● **EXERCISE DATA**:
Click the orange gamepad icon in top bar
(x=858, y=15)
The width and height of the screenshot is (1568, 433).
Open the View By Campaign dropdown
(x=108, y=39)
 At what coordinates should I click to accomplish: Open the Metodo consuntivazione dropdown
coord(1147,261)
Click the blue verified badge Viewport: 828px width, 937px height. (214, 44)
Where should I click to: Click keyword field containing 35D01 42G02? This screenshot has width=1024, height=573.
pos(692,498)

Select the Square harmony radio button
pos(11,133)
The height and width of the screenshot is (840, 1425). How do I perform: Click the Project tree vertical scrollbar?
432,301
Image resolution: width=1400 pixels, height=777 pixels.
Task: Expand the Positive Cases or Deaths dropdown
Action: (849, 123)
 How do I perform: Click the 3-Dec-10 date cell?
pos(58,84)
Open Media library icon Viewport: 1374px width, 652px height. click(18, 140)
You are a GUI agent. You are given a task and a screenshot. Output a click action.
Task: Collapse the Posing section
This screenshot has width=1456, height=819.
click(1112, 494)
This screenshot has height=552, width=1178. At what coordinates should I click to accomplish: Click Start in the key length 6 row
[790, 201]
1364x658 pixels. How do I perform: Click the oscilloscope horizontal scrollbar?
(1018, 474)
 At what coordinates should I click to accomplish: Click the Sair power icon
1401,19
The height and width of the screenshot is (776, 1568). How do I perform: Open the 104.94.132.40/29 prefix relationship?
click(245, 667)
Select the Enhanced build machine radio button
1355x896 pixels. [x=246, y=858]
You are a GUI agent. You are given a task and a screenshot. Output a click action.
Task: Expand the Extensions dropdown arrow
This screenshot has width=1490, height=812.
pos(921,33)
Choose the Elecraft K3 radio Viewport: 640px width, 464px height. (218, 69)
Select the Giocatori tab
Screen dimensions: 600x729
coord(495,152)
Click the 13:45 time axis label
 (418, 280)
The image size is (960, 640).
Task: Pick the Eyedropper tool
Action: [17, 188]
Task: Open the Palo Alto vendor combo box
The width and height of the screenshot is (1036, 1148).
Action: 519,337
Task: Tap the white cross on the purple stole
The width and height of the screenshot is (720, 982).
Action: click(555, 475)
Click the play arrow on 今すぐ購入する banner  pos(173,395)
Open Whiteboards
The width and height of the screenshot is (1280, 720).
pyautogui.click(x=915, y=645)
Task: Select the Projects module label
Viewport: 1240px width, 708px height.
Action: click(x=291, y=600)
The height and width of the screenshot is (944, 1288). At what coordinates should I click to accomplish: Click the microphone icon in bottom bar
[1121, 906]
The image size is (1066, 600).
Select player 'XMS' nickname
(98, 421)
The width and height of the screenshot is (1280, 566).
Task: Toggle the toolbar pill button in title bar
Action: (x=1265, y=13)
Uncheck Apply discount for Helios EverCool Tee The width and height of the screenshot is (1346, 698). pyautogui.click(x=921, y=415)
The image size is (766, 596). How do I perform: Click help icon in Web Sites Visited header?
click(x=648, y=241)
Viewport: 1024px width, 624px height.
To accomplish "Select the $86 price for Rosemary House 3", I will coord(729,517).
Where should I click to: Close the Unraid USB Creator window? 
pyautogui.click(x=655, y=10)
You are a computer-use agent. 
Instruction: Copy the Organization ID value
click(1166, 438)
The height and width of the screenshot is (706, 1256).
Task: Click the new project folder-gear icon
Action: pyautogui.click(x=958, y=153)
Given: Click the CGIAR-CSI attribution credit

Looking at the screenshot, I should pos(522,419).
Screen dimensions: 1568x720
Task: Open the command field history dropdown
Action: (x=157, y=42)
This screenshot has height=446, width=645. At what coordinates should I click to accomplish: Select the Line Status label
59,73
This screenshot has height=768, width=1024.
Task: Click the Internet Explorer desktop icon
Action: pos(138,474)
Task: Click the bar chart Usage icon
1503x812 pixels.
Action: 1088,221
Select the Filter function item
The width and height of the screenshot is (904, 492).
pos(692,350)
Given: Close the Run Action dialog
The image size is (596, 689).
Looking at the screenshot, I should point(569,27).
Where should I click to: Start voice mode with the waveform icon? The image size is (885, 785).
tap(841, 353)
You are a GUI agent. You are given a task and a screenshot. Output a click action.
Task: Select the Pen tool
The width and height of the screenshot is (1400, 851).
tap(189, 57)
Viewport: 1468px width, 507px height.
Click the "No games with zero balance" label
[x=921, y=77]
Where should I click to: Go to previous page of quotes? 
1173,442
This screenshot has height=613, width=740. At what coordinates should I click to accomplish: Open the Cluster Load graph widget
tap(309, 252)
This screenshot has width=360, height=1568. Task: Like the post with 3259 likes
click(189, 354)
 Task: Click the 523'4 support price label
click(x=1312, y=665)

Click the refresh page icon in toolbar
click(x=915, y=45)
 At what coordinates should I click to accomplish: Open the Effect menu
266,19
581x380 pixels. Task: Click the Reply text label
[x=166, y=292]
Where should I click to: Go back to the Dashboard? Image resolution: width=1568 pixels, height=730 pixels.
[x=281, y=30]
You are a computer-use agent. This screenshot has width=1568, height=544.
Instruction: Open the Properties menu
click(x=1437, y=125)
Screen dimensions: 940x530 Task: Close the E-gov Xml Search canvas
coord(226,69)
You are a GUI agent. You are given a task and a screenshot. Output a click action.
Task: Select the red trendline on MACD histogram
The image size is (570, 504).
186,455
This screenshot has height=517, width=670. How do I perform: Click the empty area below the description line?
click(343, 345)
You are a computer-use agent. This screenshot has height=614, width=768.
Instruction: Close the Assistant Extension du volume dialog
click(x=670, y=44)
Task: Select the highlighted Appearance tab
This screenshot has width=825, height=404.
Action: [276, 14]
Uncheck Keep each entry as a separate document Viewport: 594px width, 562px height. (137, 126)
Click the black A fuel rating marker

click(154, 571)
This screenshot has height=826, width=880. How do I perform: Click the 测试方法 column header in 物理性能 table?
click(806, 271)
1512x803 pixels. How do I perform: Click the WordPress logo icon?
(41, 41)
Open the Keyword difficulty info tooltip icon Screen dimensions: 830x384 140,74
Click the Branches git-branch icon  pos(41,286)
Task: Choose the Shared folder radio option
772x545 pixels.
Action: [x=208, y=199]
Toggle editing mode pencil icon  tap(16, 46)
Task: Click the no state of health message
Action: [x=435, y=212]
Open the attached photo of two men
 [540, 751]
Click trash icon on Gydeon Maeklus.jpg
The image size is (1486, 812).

● **WHAT YOU WILL DO**:
Could you give the records again, exactly as they appear?

● **SOLUTION BELOW**:
Click the orange gamepad icon in top bar
(x=858, y=15)
The width and height of the screenshot is (1568, 433).
Open the View By Campaign dropdown
(x=108, y=39)
 At what coordinates should I click to accomplish: Open the Metodo consuntivazione dropdown
coord(1147,261)
Click the blue verified badge Viewport: 828px width, 937px height. (214, 44)
Where should I click to: Click keyword field containing 35D01 42G02? This screenshot has width=1024, height=573.
pos(692,498)

Select the Square harmony radio button
pos(11,133)
The height and width of the screenshot is (840, 1425). How do I perform: Click the Project tree vertical scrollbar?
432,301
Image resolution: width=1400 pixels, height=777 pixels.
Task: Expand the Positive Cases or Deaths dropdown
Action: (849, 123)
 How do I perform: Click the 3-Dec-10 date cell?
pos(58,84)
Open Media library icon Viewport: 1374px width, 652px height. click(18, 140)
You are a GUI agent. You are given a task and a screenshot. Output a click action.
Task: Collapse the Posing section
This screenshot has width=1456, height=819.
click(1112, 494)
This screenshot has height=552, width=1178. At what coordinates should I click to accomplish: Click Start in the key length 6 row
[790, 201]
1364x658 pixels. How do I perform: Click the oscilloscope horizontal scrollbar?
(1018, 474)
 At what coordinates should I click to accomplish: Click the Sair power icon
1401,19
The height and width of the screenshot is (776, 1568). How do I perform: Open the 104.94.132.40/29 prefix relationship?
click(245, 667)
Select the Enhanced build machine radio button
1355x896 pixels. [x=246, y=858]
You are a GUI agent. You are given a task and a screenshot. Output a click action.
Task: Expand the Extensions dropdown arrow
This screenshot has width=1490, height=812.
pos(921,33)
Choose the Elecraft K3 radio Viewport: 640px width, 464px height. (218, 69)
Select the Giocatori tab
Screen dimensions: 600x729
coord(495,152)
Click the 13:45 time axis label
 (418, 280)
The image size is (960, 640).
Task: Pick the Eyedropper tool
Action: [17, 188]
Task: Open the Palo Alto vendor combo box
The width and height of the screenshot is (1036, 1148).
Action: 519,337
Task: Tap the white cross on the purple stole
The width and height of the screenshot is (720, 982).
Action: click(555, 475)
Click the play arrow on 今すぐ購入する banner  pos(173,395)
Open Whiteboards
The width and height of the screenshot is (1280, 720).
pyautogui.click(x=915, y=645)
Task: Select the Projects module label
Viewport: 1240px width, 708px height.
Action: click(x=291, y=600)
The height and width of the screenshot is (944, 1288). At what coordinates should I click to accomplish: Click the microphone icon in bottom bar
[1121, 906]
The image size is (1066, 600).
Select player 'XMS' nickname
(98, 421)
The width and height of the screenshot is (1280, 566).
Task: Toggle the toolbar pill button in title bar
Action: (x=1265, y=13)
Uncheck Apply discount for Helios EverCool Tee The width and height of the screenshot is (1346, 698). pyautogui.click(x=921, y=415)
The image size is (766, 596). How do I perform: Click help icon in Web Sites Visited header?
click(x=648, y=241)
Viewport: 1024px width, 624px height.
To accomplish "Select the $86 price for Rosemary House 3", I will coord(729,517).
Where should I click to: Close the Unraid USB Creator window? 
pyautogui.click(x=655, y=10)
You are a computer-use agent. 
Instruction: Copy the Organization ID value
click(1166, 438)
The height and width of the screenshot is (706, 1256).
Task: Click the new project folder-gear icon
Action: pyautogui.click(x=958, y=153)
Given: Click the CGIAR-CSI attribution credit

Looking at the screenshot, I should pos(522,419).
Screen dimensions: 1568x720
Task: Open the command field history dropdown
Action: (x=157, y=42)
This screenshot has height=446, width=645. At what coordinates should I click to accomplish: Select the Line Status label
59,73
This screenshot has height=768, width=1024.
Task: Click the Internet Explorer desktop icon
Action: pos(138,474)
Task: Click the bar chart Usage icon
1503x812 pixels.
Action: 1088,221
Select the Filter function item
The width and height of the screenshot is (904, 492).
pos(692,350)
Given: Close the Run Action dialog
The image size is (596, 689).
Looking at the screenshot, I should point(569,27).
Where should I click to: Start voice mode with the waveform icon? The image size is (885, 785).
tap(841, 353)
You are a GUI agent. You are given a task and a screenshot. Output a click action.
Task: Select the Pen tool
The width and height of the screenshot is (1400, 851).
tap(189, 57)
Viewport: 1468px width, 507px height.
Click the "No games with zero balance" label
[x=921, y=77]
Where should I click to: Go to previous page of quotes? 
1173,442
This screenshot has height=613, width=740. At what coordinates should I click to accomplish: Open the Cluster Load graph widget
tap(309, 252)
This screenshot has width=360, height=1568. Task: Like the post with 3259 likes
click(189, 354)
 Task: Click the 523'4 support price label
click(x=1312, y=665)

Click the refresh page icon in toolbar
click(x=915, y=45)
 At what coordinates should I click to accomplish: Open the Effect menu
266,19
581x380 pixels. Task: Click the Reply text label
[x=166, y=292]
Where should I click to: Go back to the Dashboard? Image resolution: width=1568 pixels, height=730 pixels.
[x=281, y=30]
You are a computer-use agent. This screenshot has width=1568, height=544.
Instruction: Open the Properties menu
click(x=1437, y=125)
Screen dimensions: 940x530 Task: Close the E-gov Xml Search canvas
coord(226,69)
You are a GUI agent. You are given a task and a screenshot. Output a click action.
Task: Select the red trendline on MACD histogram
The image size is (570, 504).
186,455
This screenshot has height=517, width=670. How do I perform: Click the empty area below the description line?
click(343, 345)
You are a computer-use agent. This screenshot has height=614, width=768.
Instruction: Close the Assistant Extension du volume dialog
click(x=670, y=44)
Task: Select the highlighted Appearance tab
This screenshot has width=825, height=404.
Action: [276, 14]
Uncheck Keep each entry as a separate document Viewport: 594px width, 562px height. (137, 126)
Click the black A fuel rating marker

click(154, 571)
This screenshot has height=826, width=880. How do I perform: Click the 测试方法 column header in 物理性能 table?
click(806, 271)
1512x803 pixels. How do I perform: Click the WordPress logo icon?
(41, 41)
Open the Keyword difficulty info tooltip icon Screen dimensions: 830x384 140,74
Click the Branches git-branch icon  pos(41,286)
Task: Choose the Shared folder radio option
772x545 pixels.
Action: [x=208, y=199]
Toggle editing mode pencil icon  tap(16, 46)
Task: Click the no state of health message
Action: [x=435, y=212]
Open the attached photo of two men
 [540, 751]
Click trash icon on Gydeon Maeklus.jpg
The image size is (1486, 812).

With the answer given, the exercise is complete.